=== JOB ===
Retype the data below word for word, starting at its first line and ending with the line that contains "Click the OK".

#### DATA FOR PROCESSING

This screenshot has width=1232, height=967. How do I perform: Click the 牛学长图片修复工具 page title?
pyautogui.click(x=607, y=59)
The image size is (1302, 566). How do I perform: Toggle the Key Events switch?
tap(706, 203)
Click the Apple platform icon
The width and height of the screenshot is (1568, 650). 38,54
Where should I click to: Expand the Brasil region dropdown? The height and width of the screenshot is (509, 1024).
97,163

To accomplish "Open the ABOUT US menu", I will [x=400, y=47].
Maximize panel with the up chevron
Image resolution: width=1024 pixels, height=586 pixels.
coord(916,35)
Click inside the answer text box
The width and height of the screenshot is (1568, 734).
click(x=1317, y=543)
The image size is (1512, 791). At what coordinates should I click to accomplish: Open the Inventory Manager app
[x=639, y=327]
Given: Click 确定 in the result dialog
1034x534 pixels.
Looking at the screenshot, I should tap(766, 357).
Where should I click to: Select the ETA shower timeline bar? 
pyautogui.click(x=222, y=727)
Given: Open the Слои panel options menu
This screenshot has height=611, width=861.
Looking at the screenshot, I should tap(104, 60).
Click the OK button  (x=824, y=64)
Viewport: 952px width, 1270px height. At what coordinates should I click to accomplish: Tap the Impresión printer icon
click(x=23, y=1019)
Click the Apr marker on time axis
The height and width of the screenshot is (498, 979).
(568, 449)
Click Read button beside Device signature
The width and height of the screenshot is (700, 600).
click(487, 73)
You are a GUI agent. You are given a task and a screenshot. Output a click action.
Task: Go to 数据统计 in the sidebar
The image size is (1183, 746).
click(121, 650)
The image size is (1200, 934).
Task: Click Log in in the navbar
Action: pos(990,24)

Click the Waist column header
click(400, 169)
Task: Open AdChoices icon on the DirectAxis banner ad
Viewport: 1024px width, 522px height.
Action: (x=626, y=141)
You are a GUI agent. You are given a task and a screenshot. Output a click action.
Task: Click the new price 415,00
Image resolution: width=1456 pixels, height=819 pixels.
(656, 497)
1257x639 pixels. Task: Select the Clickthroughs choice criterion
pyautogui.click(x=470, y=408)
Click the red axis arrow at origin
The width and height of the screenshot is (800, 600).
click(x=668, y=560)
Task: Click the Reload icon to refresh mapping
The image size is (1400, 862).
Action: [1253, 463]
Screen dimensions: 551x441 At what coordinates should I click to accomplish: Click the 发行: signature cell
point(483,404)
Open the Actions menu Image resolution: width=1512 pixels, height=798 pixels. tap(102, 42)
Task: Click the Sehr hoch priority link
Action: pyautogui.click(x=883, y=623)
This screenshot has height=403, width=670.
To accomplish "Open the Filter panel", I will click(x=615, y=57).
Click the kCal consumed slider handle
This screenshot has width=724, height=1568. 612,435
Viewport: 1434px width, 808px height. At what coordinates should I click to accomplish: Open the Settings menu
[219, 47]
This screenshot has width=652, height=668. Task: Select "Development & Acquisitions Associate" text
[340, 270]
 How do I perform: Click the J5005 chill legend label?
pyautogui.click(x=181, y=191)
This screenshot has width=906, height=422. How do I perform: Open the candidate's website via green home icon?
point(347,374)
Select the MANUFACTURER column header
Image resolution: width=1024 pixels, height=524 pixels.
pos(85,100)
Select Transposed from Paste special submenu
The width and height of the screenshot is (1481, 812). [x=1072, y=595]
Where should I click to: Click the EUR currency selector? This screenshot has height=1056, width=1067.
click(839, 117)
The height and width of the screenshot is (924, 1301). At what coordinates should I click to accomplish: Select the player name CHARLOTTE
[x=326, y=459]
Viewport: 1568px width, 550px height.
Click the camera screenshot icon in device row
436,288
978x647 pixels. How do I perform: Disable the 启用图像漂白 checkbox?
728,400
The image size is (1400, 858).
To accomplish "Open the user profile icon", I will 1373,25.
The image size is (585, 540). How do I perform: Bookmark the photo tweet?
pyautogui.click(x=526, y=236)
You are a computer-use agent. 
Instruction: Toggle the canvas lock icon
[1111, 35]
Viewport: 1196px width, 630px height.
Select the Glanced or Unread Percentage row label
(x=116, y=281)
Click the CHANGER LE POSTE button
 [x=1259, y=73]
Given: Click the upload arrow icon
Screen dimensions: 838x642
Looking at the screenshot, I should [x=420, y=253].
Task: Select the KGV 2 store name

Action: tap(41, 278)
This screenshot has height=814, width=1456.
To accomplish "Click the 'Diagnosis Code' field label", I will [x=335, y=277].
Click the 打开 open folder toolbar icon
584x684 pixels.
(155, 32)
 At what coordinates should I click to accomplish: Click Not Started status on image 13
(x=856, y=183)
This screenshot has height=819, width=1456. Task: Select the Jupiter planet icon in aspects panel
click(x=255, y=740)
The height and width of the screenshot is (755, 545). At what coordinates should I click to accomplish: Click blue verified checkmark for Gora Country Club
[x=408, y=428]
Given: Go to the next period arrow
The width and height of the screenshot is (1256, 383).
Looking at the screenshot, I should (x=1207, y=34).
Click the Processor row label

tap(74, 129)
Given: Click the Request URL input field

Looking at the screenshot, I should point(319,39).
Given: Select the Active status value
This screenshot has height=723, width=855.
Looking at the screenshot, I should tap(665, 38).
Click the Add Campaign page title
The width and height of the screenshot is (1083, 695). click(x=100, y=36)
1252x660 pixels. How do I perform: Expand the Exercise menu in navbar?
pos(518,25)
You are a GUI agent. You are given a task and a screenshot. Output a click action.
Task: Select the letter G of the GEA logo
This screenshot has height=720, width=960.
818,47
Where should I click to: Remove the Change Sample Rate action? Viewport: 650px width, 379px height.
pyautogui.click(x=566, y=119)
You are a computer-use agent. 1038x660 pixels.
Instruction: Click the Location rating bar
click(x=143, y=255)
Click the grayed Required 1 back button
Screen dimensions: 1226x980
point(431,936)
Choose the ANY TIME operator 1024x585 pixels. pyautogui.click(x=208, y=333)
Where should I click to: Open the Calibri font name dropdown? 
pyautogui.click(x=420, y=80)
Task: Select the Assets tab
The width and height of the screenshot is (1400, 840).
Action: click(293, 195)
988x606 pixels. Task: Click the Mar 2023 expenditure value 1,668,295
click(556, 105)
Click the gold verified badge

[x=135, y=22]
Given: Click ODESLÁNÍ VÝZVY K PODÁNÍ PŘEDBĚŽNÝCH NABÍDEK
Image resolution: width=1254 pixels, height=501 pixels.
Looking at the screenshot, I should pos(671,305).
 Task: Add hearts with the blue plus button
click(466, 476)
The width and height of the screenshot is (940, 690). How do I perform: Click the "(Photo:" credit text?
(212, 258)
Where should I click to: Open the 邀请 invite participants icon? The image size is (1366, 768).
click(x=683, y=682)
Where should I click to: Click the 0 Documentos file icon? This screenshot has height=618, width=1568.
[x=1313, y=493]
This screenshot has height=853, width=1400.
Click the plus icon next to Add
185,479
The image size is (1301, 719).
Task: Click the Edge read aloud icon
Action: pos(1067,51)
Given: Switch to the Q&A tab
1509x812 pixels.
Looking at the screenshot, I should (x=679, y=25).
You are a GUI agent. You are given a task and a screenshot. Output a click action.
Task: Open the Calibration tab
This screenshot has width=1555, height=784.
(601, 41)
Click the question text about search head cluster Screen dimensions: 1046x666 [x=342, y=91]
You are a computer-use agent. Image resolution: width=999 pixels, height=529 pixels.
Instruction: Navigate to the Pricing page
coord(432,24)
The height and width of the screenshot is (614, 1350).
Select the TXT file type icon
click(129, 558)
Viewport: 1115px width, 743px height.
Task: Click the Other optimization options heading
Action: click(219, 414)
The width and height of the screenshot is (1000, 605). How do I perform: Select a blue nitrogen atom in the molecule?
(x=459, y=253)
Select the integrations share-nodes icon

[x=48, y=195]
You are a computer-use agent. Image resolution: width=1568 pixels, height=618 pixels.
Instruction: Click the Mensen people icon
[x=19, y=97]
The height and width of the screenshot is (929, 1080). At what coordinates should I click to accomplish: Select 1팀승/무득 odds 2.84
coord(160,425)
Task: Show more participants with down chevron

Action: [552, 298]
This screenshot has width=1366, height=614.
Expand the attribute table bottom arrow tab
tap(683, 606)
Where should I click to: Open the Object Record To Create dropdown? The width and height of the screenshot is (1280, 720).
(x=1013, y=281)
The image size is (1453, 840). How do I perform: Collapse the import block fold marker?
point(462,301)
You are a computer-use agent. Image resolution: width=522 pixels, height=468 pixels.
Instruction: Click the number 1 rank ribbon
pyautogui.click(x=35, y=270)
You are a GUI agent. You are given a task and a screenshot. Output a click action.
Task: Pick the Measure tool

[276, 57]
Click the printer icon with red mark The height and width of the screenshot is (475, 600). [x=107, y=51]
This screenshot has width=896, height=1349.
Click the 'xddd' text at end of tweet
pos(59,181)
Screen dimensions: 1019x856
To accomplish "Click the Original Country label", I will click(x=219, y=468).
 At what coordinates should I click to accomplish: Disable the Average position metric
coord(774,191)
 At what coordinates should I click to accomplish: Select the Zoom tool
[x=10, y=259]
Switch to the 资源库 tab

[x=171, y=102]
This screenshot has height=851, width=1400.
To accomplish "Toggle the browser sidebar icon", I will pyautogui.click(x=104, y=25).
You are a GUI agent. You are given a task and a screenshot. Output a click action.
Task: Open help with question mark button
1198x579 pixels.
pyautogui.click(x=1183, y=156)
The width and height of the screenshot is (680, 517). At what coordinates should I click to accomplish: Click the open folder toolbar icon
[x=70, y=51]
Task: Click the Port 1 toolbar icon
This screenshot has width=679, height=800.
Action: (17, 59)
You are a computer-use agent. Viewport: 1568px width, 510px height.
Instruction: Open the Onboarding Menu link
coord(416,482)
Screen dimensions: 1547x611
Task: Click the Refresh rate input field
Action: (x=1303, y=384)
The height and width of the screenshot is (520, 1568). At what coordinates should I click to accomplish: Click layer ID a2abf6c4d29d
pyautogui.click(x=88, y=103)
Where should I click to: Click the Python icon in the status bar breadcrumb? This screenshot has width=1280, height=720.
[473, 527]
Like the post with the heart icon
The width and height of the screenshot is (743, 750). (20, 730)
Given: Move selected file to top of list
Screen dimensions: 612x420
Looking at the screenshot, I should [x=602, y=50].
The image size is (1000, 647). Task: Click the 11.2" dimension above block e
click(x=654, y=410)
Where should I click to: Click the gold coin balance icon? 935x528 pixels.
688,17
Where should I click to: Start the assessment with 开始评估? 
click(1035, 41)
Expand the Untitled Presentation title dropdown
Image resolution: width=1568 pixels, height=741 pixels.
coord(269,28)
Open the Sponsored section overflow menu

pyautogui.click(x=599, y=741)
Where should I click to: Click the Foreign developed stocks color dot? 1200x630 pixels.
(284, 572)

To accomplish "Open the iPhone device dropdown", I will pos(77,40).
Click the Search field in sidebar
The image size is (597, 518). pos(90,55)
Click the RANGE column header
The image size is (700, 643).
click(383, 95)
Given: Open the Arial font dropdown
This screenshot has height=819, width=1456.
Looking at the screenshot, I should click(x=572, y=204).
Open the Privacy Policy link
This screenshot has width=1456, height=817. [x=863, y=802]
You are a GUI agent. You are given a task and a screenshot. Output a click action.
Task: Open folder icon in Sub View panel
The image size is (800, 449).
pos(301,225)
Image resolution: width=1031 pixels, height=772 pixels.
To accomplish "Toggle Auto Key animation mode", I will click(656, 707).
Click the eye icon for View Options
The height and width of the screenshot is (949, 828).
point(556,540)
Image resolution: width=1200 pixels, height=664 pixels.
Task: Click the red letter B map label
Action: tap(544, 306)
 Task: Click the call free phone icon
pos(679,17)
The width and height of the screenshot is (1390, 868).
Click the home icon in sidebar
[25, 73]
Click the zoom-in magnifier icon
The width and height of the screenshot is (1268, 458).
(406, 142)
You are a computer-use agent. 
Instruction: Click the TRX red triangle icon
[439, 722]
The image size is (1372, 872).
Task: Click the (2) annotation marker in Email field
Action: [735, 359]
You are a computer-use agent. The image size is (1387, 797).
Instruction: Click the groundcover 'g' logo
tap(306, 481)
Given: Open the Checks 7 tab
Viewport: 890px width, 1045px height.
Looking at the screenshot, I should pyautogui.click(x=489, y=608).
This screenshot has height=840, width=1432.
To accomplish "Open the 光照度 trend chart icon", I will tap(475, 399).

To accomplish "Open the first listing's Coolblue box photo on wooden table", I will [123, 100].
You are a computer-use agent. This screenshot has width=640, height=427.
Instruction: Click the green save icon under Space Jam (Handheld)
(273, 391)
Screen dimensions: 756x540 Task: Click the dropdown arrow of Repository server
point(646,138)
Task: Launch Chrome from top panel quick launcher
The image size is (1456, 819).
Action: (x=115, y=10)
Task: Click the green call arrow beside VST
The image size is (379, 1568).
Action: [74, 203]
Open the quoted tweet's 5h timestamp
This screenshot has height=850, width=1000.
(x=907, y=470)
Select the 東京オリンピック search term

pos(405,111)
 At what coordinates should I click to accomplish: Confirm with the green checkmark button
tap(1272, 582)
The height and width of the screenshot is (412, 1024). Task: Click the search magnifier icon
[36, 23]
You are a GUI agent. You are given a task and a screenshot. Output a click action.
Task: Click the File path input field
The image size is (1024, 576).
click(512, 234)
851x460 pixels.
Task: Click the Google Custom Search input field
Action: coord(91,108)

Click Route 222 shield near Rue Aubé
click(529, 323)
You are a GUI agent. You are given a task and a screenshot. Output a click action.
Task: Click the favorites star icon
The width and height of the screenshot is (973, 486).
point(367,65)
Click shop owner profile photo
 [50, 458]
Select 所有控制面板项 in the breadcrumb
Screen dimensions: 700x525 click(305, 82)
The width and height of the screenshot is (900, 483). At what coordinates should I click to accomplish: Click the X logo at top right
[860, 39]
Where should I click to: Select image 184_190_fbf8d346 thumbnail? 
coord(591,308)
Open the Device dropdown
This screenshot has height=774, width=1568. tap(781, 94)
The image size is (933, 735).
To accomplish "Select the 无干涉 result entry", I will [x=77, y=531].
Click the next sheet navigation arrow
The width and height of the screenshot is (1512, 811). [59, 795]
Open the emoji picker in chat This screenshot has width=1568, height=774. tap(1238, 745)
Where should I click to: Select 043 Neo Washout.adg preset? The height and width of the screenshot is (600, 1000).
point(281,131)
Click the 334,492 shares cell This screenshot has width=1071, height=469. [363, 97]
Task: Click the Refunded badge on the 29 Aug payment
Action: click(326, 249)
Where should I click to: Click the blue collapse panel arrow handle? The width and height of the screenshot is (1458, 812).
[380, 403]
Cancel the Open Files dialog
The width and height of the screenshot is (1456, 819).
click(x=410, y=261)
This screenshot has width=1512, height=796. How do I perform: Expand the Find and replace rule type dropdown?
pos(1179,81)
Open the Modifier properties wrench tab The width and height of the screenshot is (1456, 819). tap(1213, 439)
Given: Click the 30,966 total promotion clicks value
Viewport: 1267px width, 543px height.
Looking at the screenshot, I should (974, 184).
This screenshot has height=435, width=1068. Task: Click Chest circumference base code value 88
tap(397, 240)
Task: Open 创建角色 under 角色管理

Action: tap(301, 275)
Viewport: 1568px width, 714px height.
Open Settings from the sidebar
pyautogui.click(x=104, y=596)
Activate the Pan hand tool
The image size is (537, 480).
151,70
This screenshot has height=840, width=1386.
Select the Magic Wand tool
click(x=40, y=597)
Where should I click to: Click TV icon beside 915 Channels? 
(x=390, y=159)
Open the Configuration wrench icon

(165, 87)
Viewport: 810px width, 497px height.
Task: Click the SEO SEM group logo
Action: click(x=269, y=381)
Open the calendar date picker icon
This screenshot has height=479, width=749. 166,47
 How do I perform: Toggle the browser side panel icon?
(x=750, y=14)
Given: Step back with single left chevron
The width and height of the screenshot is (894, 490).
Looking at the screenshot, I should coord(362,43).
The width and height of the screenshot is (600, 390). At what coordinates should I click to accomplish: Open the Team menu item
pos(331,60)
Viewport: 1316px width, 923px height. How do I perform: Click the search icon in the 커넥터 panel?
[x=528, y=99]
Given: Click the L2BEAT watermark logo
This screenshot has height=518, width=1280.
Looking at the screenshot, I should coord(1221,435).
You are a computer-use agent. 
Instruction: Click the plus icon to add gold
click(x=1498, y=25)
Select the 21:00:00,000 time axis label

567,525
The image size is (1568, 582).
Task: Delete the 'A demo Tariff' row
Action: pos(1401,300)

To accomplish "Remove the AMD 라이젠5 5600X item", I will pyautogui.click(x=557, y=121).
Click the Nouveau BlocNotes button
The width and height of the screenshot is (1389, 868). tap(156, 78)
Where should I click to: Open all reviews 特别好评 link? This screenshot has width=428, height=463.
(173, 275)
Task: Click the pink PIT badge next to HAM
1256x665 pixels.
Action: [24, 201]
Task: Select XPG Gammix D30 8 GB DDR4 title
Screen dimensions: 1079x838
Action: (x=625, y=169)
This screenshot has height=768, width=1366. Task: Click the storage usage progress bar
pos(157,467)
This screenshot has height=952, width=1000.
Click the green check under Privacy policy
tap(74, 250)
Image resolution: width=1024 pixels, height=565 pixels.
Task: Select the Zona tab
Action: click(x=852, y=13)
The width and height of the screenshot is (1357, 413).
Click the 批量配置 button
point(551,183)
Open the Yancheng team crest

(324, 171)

########

=== WRITTEN SOLUTION ===
This screenshot has width=1232, height=967. How do I perform: Click the 牛学长图片修复工具 page title?
pyautogui.click(x=607, y=59)
The image size is (1302, 566). How do I perform: Toggle the Key Events switch?
tap(706, 203)
Click the Apple platform icon
The width and height of the screenshot is (1568, 650). 38,54
Where should I click to: Expand the Brasil region dropdown? The height and width of the screenshot is (509, 1024).
97,163

To accomplish "Open the ABOUT US menu", I will [x=400, y=47].
Maximize panel with the up chevron
Image resolution: width=1024 pixels, height=586 pixels.
coord(916,35)
Click inside the answer text box
The width and height of the screenshot is (1568, 734).
click(x=1317, y=543)
The image size is (1512, 791). At what coordinates should I click to accomplish: Open the Inventory Manager app
[x=639, y=327]
Given: Click 确定 in the result dialog
1034x534 pixels.
Looking at the screenshot, I should tap(766, 357).
Where should I click to: Select the ETA shower timeline bar? 
pyautogui.click(x=222, y=727)
Given: Open the Слои panel options menu
This screenshot has height=611, width=861.
Looking at the screenshot, I should tap(104, 60).
Click the OK button  (x=824, y=64)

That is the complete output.